With infant death cases, for example, the only reasonable suspect is the person with the child at the time he or she died. Willingham and Dougherty were the only adults at home at the time the fire broke out. Their mere presence in the courtroom strongly implies from the outset that a crime was committed.
These trials then too easily become little more than judgments of a defendant’s character; if the scientific evidence is a wash, the verdict may hinge on whether jurors believe the defendant is capable of violence. In Willingham’s case, for example, prosecution witnesses testified about Willingham’s emotional reaction after the fire, and whether it fit that of a grieving father or a man who had just committed murder. The prosecution also brought in a jailhouse informant—a notoriously unreliable source of testimony—who claimed Willingham had confessed to him. (Willingham’s sentencing trial was even more farcical, with now-discredited psychiatrists testifying, among other nonsensical claims, that Willingham’s Led Zeppelin and Iron Maiden posters were indicative of a death-obsessed psychopath who was likely to kill again.)
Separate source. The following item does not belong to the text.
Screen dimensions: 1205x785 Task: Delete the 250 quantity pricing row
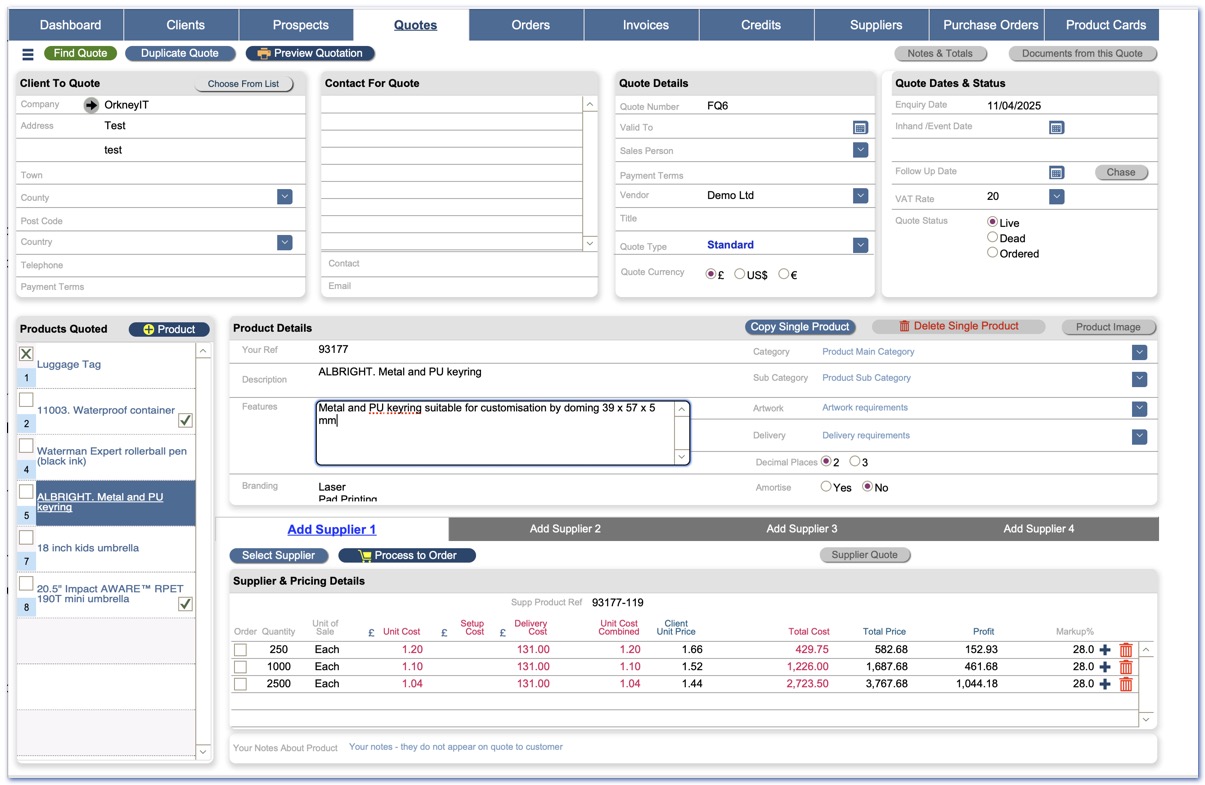pyautogui.click(x=1126, y=650)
Such tactics aren’t uncommon in these cases, and they can have the effect of getting the jury to look past the scientific evidence related to the important question of whether there has been a crime to be prosecuting in the first place. Once a witness says a guy was acting strangely, once his cellmate says he confessed, it isn’t difficult to see how some jurors might then dismiss doubts about the quality of the evidence that a crime had been committed at all.
We already have bifurcated trials in other areas of the justice system. Their purpose is to isolate portions of court proceedings that require a judgment that isn’t influenced by evidence from other portions of the case. In civil cases, for example, the awarding of damages is often separated from determining liability. In divorce cases the division of property may be a separate proceeding from the determination of who gets custody of the couple’s children. In death penalty cases we separate the guilt portion of the trial from the sentencing.
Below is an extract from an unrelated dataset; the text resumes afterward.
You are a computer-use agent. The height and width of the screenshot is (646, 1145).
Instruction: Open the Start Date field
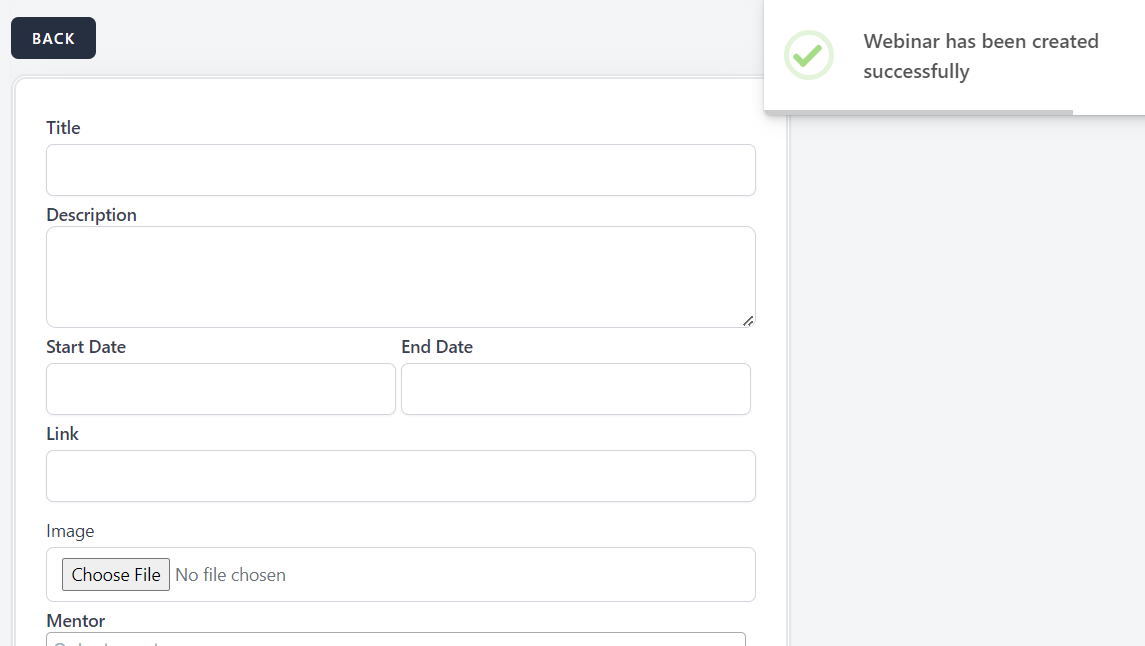220,389

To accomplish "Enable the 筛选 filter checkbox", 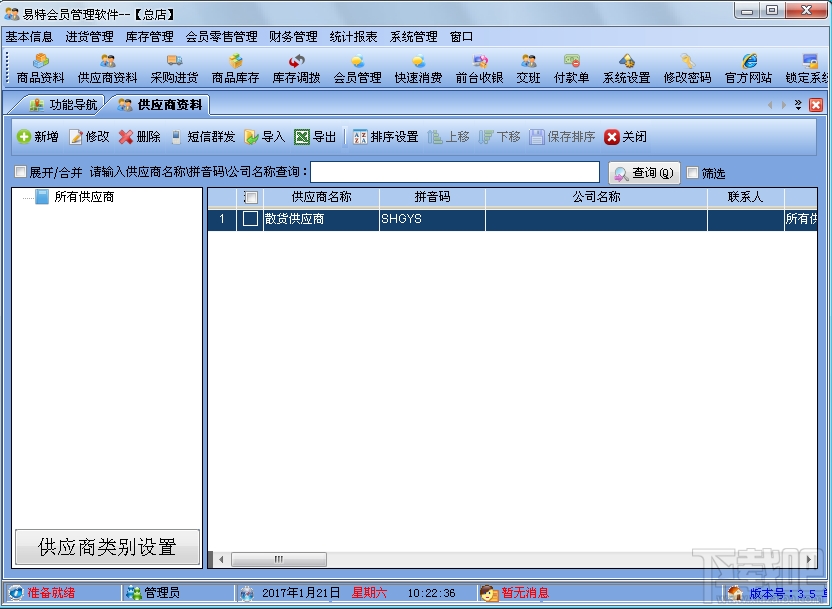I will 691,172.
And so in homicide cases where the defense can plausibly argue that a death wasn’t a murder, it makes sense to resolve that question first. After a suspect is charged, defense attorneys would have a pre-trial deadline by which to make a motion for bifurcation. Such a motion would likely come into play not only in arson cases, but also in child molestation cases, infant death cases, and any other situation where there’s a legitimate question whether a death really was a homicide.
The state would likely then file a brief in opposition to bifurcation. The judge would rule whether the trial is a candidate for bifurcation, using the same “beyond a reasonable doubt” standard used in criminal cases. If the judge rules for bifurcation, each side would then bring in experts to make their case before the jury. But there would be no defendant in the courtroom, and the state’s case against a specific suspect would wait until after a jury first determines that there’s a crime to charge.
In the 20 years since DNA testing began exonerating the wrongly convicted, there’s been some momentum toward reforming the criminal justice system. Much of it has been understandably focused on improving the quality of the science used in the courtroom. But we should also consider structural changes, ways we can help juries deliberate verdicts as objectively as possible. In cases where the primary issue is not who committed the crime but whether a crime was even committed at all, bifurcated trials might be a way to prevent jurors from confusing those questions. Admittedly, it’s a fairly radical idea. But we now have compelling evidence that the government has executed at least one innocent man, and we know for certain that it nearly executed several others. That ought to shock the conscience enough to start considering more radical reforms.
Radley Balko is a senior editor at reason.